47. シクロデキストリン化合物が、（２−ヒドロキシプロピル）−β−シクロデキストリン、２−ヒドロキシプロピル−β−シクロデキストリンスクシナート、（２−ヒドロキシプロピル）−γ−シクロデキストリン、または２−ヒドロキシプロピル−γ−シクロデキストリンスクシナートである、請求項４５に記載のプロセス。
48. シクロデキストリン化合物が、スルホブチルエーテルβ−シクロデキストリンまたはスルホブチルエーテルγ−シクロデキストリンである、請求項４５に記載のプロセス。

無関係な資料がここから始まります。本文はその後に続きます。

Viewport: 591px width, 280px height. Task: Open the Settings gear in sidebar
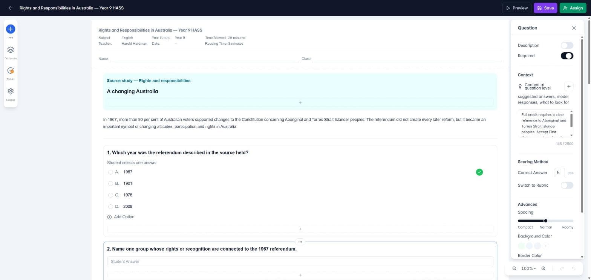(11, 91)
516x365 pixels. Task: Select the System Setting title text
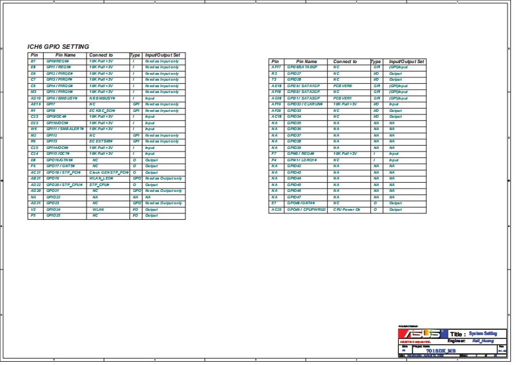482,333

49. シクロデキストリン化合物が、メチル−β−シクロデキストリンまたはメチル−γ−シクロデキストリンである、請求項４５に記載のプロセス。
50. シクロデキストリン化合物が吸着化合物を含む、請求項４５に記載のプロセス。
51. サッカライド糖化合物が、モノサッカライドまたはジサッカライド糖化合物である、請求項３１に記載のプロセス。
52. 薬学的に許容可能な担体が、滅菌水、注射用水、滅菌通常生理食塩水、注射用静菌水、またはネブライザー溶液である、請求項３１に記載のプロセス。
53. 薬学的に許容可能な担体が薬学的に許容可能な溶液である、請求項３１に記載のプロセス。
54. 再構成された核酸製剤が、０．００１％（ｗ／ｖ）未満の０．２μｍ超の大きさを有する凝集粒子を有する、請求項３１に記載のプロセス。
55. 核酸製剤が３〜３０秒の時間で再構成される、請求項３１に記載のプロセス。
56. 核酸製剤が、６ヶ月間の保存後に再構成され、核酸剤の８０％の活性を保持する、請求項３１に記載のプロセス。